Outgoing Sarawak Energy Berhad (SEB) CEO Torstein Dale Sjotveit has denied allegations of an over-production of power in Sarawak.
“There won’t be over-production if there’s a market,” he said at his last media conference.
He added that power generated in the state can also be used in Sabah, Brunei and Kalimantan.
Sarawak’s energy plans, at present, are based on “exporting” power to energy-intensive industries in the SCORE (Sarawak Corridor of Renewable Energy) in Central Sarawak.
Sjotveit was commenting on the state government’s plans to build 12 hydro-electric power (HEP) dams. He hastened to add, however, that “Sarawak will proceed only if there’s a need to do it”.
“We need to do it when it’s needed. Not because it is a plan. We do it when the market is there,” he was quoted as saying in a Borneo Post report on the media conference.
Sjotveit argued the public utility giant already had the organisation and skills to do it.
“It’s just a matter of wanting to do it and do it when it’s needed,” he said at a question-and-answer session at Menara Sarawak Energy on Thursday.

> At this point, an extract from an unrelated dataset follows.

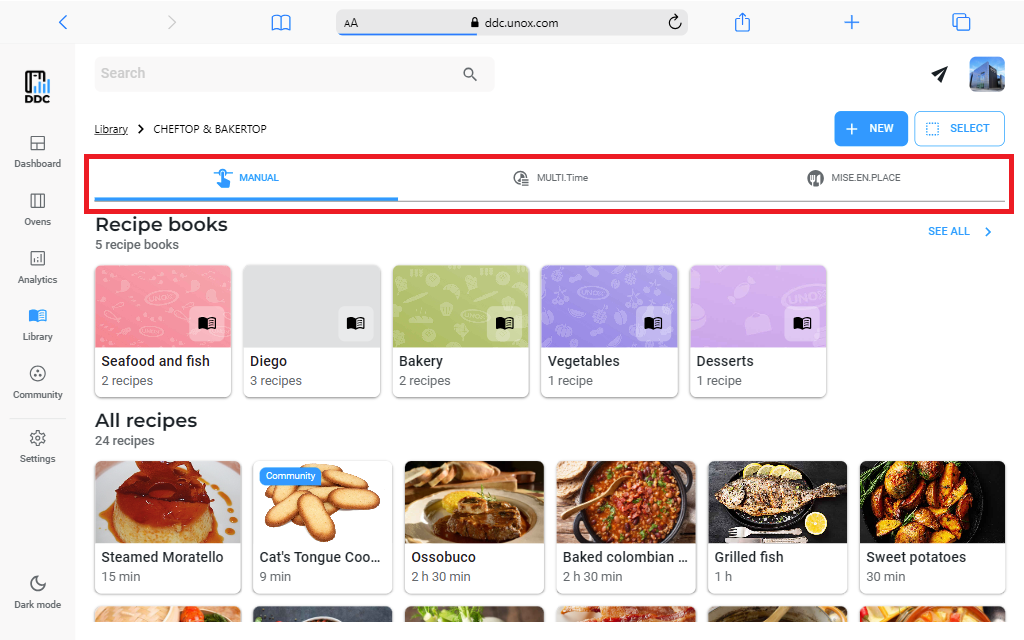
Task: Click the search magnifier icon
Action: coord(470,74)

The proposed 12 dams were the focus of the media conference, with the main concern being when the projects will commence.
It was previously reported that the network of 12 dams would produce 30,000 MW of electricity for SCORE, with some experts warning against 40 per cent transmission losses if the HEP was exported to Johor via undersea cables.

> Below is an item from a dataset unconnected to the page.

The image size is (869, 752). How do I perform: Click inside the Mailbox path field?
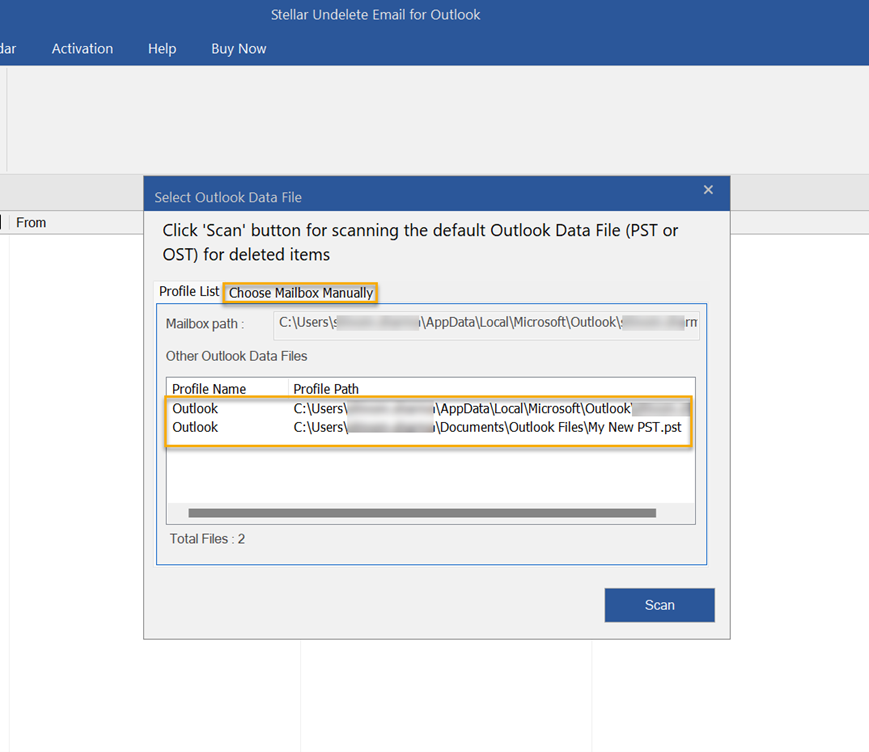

According to Sjotveit, 99 per cent of rural households in Sarawak will have electricity within the next five years.
The SEB chief also said that 70,882 new households were provided with electricity since 2009, with another 40,000 households to be connected as well.
He added 10,000 households would be connected to the grid, 4,000 to the federal-funded Off Grid Alternative Supply and 8,000 under the off-grid Sarawak Alternative Rural Electrification Scheme (Sares).
“Studies are needed to find optimal solution for the other 18,000 households.”
Sjotveit is scheduled to leave SEB at the end of his contract period this month. He has been with SEB since 2009 as CEO.
Chief Minister Adenan Satem had aborted the 1000MW Baram Dam in June last year. Baram, one of the 12 dams, apparently needs more studies by international dam and environment experts.
The 1285MW Baleh Dam, the fourth dam, was approved by the Sarawak Cabinet on June 30 this year. Work on the project is expected to kick off early next year.
SEB owns the 944MW Murum Dam completed last year. Its 100MW Batang Ai Dam in Lubuk Antu was completed three decades ago.
The 2400MW Bakun Dam, owned by the Federal Government, was completed in 2010 after being delayed for many years.